Хотя движение было плотным, такси я увидел еще в самом низу улицы. Оно ехало быстро. Я махнул рукой, машина вильнула вбок и остановилась прямо перед нами. Я наклонился, распахнул дверь, пропустил вперед Линду и сам залез после нее.

Шофер обернулся.

— Времени в обрез? — спросил он.

— Это не то, что вы думаете, — ответил я. — Но нам в Дандерюд.

Он снова вильнул, встроился в поток и поехал вниз по Биргер-Ярлсгатан. Мы молча сидели на заднем сиденье. Я взял ее руку в свою. Она, к счастью, не отдернула ее. Свет от фонарей вдоль дороги полосами проплывал по салону машины. Радио играло «I Won’t let The Sun Go Down On Me».

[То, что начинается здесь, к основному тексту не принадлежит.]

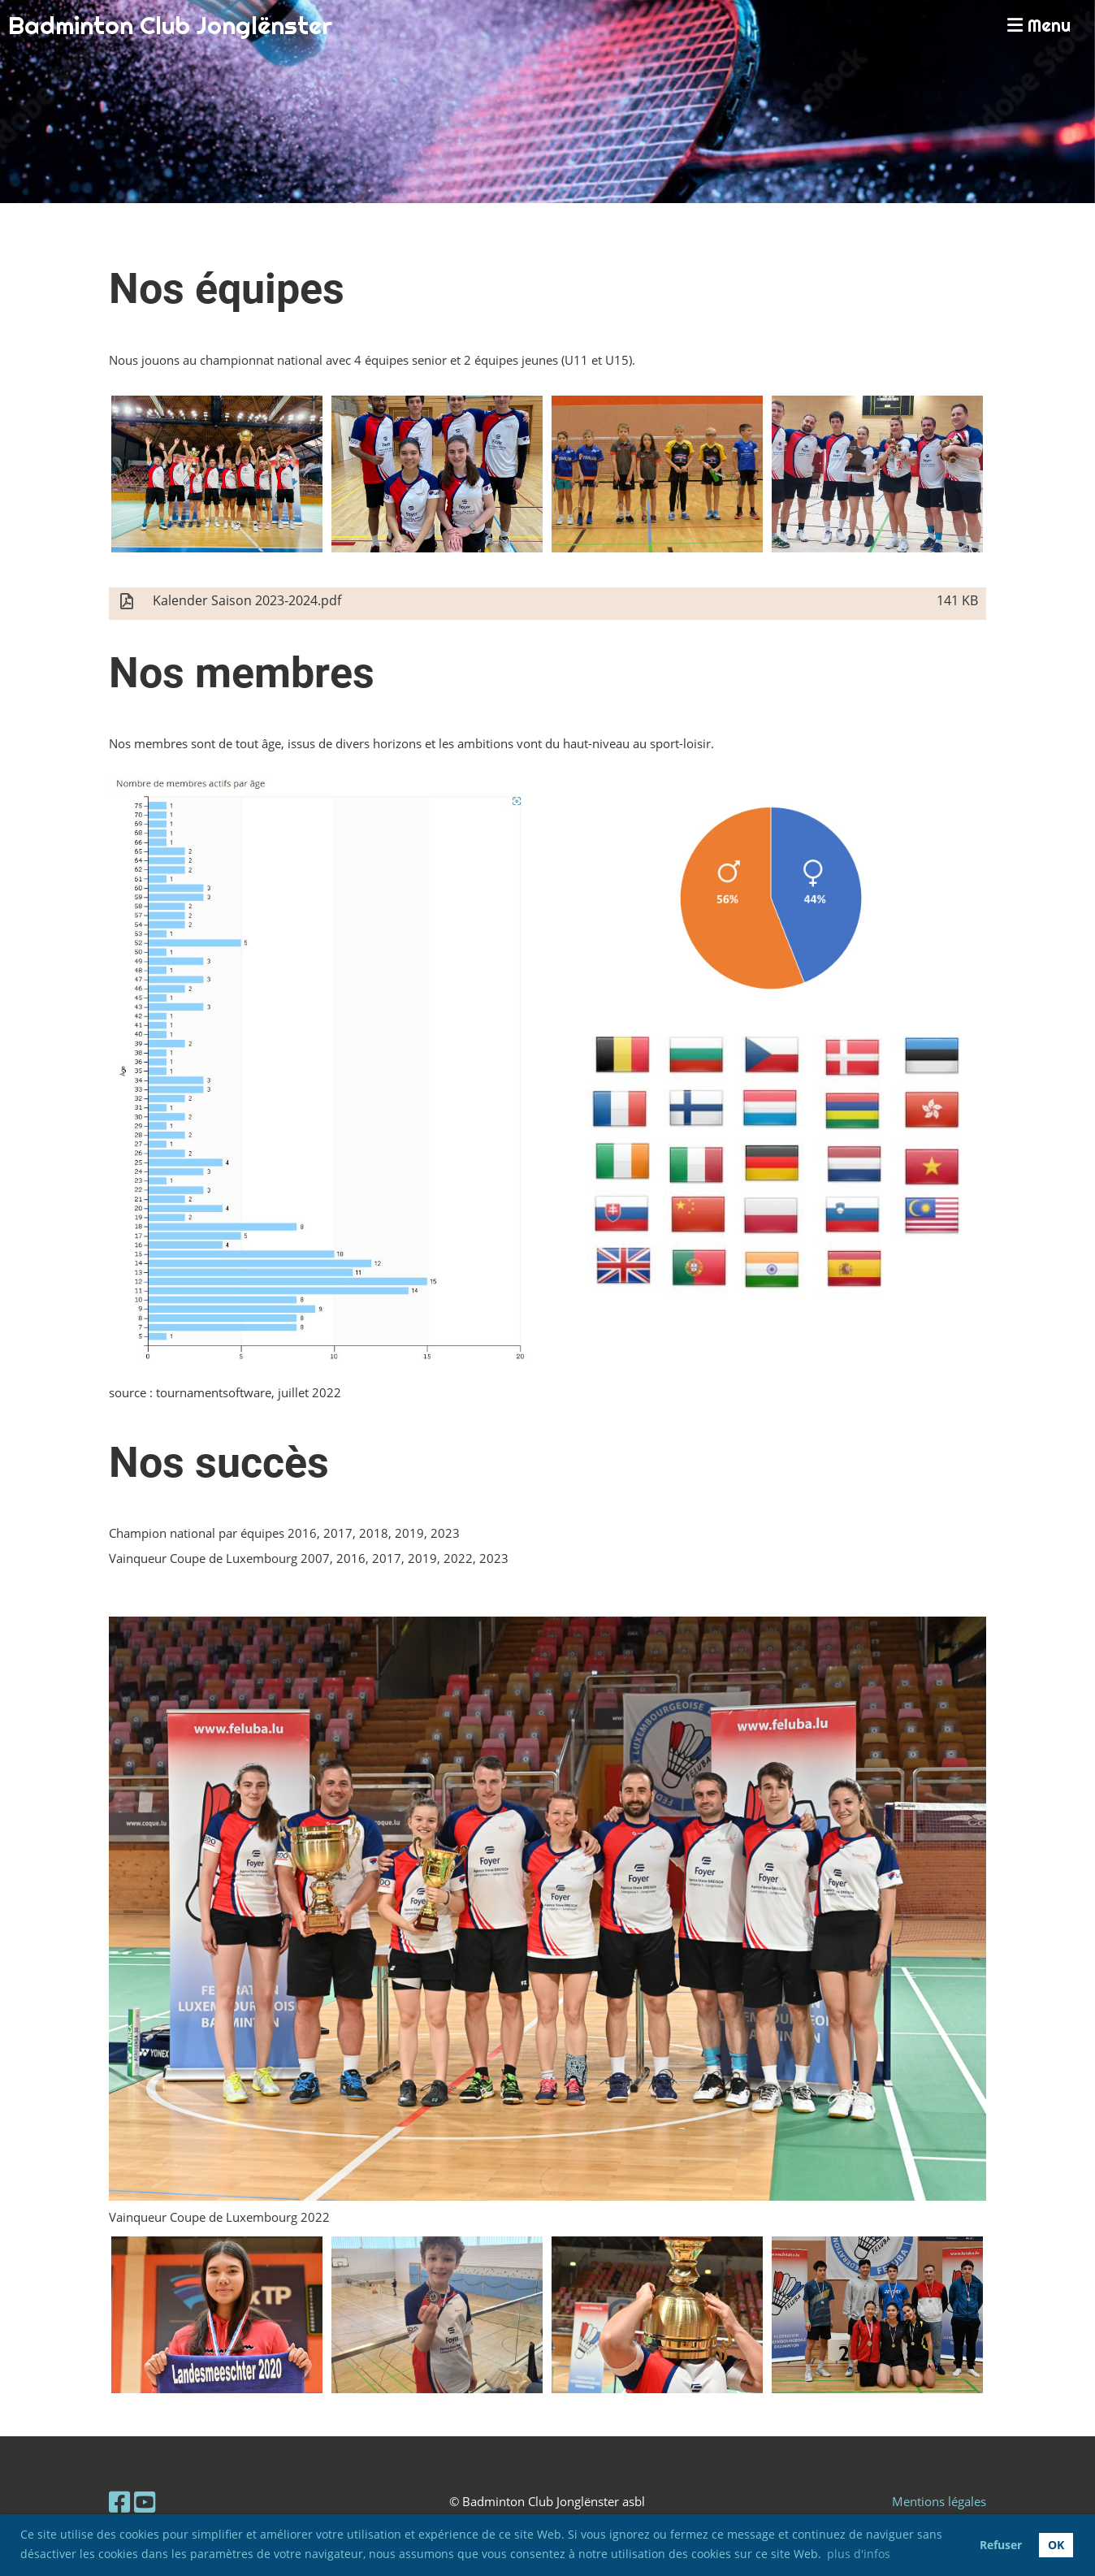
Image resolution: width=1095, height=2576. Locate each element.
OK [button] (1056, 2545)
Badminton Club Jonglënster (170, 25)
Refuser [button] (1001, 2545)
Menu (1039, 25)
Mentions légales (939, 2501)
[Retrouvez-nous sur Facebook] (119, 2501)
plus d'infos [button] (858, 2553)
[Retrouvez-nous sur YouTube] (144, 2501)
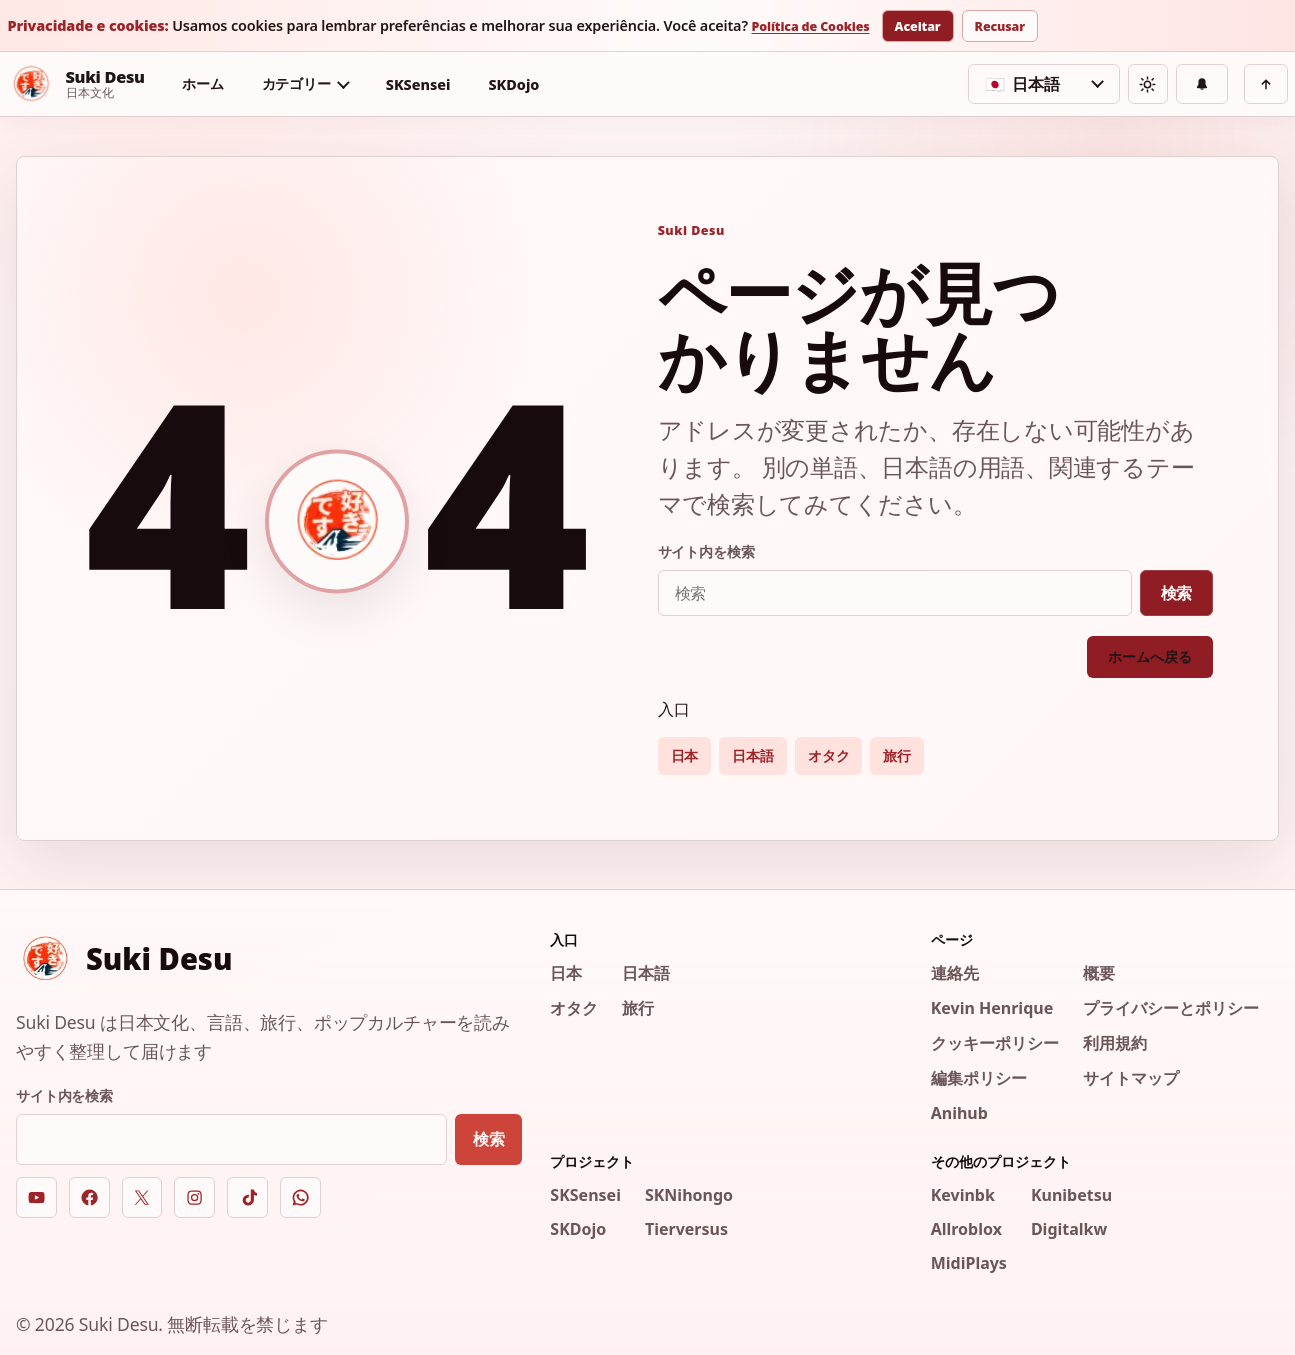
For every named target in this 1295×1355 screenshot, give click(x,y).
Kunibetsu (1071, 1195)
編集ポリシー (979, 1078)
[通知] (1202, 84)
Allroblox (966, 1229)
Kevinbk (963, 1195)
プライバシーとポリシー (1171, 1008)
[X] (142, 1197)
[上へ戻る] (1266, 84)
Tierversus (686, 1229)
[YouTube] (36, 1197)
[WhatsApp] (300, 1197)
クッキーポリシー (995, 1043)
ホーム (203, 83)
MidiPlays (969, 1263)
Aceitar (918, 26)
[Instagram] (194, 1197)
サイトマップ (1131, 1078)
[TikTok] (247, 1197)
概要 (1099, 973)
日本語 (753, 755)
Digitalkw (1069, 1229)
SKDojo (513, 84)
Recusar (1000, 26)
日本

— Не бойся, — сказал я. — Все в порядке.

Она не ответила. Мы въехали на пологий холм. За деревьями с обеих сторон виднелись виллы. Крыши белые от снега, крылечки желтые от света. Тут и там оранжевые пластмассовые санки, тут и там дорогая черная машина. Вдруг мы свернули направо, нырнули под дорогу, по которой приехали, и оказались перед больницей, из-за светящихся окон похожей на огромную коробку с прорезями.

— Вы знаете, где оно? Родильное отделение? — спросил я.

Он кивнул не оборачиваясь, свернул налево и показал на табличку «BB Stockholm»[62].

— Вам сюда, — сказал он.

Еще одно такси уже стояло у входа с включенным мотором. Наш шофер припарковался за ним, я протянул ему карточку и вылез из машины, дал Линде руку, помог ей выйти, краем глаза заметив, что другая пара исчезла за входными дверями вместе с детской люлькой и огромной сумкой, которые тащил юноша.

Я подписал чек, спрятал его вместе с картой в карман и вслед за Линдой зашел в здание.

Та, другая пара ждала лифта. Мы встали в нескольких метрах за ними. Я гладил Линду по спине. Она плакала.

— Я думала, все совсем не так будет, — говорила она.

— Все хорошо, — сказал я.

Пришел лифт, мы вошли в него следом за первой парой. Женщина вдруг скрючилась и с силой вцепилась в поручни под зеркалом. Юноша держал поклажу в обеих руках и глядел в пол.

Они сами позвонили в звонок на двери отделения, когда мы доехали до этажа. Вышедшая на звонок медсестра сначала перебросилась несколькими словами с ними, потом сказала, что сейчас пришлет к нам другую медсестру, и увела их внутрь отделения.